As we noted in our argument preview, Oxford Health required the Court to clarify a point that it had been able to sidestep in Stolt-Nielsen: Although the 2010 decision had held – controversially – that parties must “affirmatively agree” to class-wide arbitration, the parties to that case had stipulated for purposes of litigation that no such agreement existed. Thus, although Stolt-Nielsen articulated a potentially critical principle to govern the availability of class-wide arbitration, it expressly reserved “what contractual basis may support a finding that the parties agreed to authorize class-action arbitration.” Justice Alito’s opinion for the Stolt-Nielsen majority thereby left unresolved whether the parties’ consent to class-wide arbitration had to be express, or whether it could be inferred from the four corners of the arbitration agreement and/or parol evidence.

This distinction is critical because of the deference ordinarily due to an arbitrator’s interpretation of arbitral agreements.

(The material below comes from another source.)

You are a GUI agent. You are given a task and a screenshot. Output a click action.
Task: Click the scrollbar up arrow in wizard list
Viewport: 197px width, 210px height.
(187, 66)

Under the relevant provision of the Federal Arbitration Act, courts may vacate arbitral awards only “where the arbitrators exceeded their powers”—a standard far more deferential than de novo review. Whereas Stolt-Nielsen had stressed that “an arbitrator lacks the power to order class arbitration unless there is a contractual basis for concluding that the parties agreed to that procedure,” the Third Circuit had nevertheless held in Oxford Health that an arbitrator’s finding of a contractual (as opposed to extra-contractual) basis for so concluding is still entitled to deference under the FAA, thereby leaving intact an arbitrator’s interpretation of vague and ambiguous contractual language as supporting class arbitration – and joining a five-way circuit split in the process.

II

The Supreme Court affirmed. As Justice Kagan explained, under the FAA, “the sole question for us is whether the arbitrator (even arguably) interpreted the parties’ contract, not whether he got its meaning right or wrong.” Distinguishing Stolt-Nielsen, the Court emphasized that it “overturned the arbitral decision there because it lacked any contractual basis for ordering class procedures, not because it lacked, in Oxford’s terminology, a ‘sufficient’ one.” Put another way, “in setting aside the arbitrators’ decision, we found not that they had misinterpreted the contract, but that they had abandoned their interpretive role.”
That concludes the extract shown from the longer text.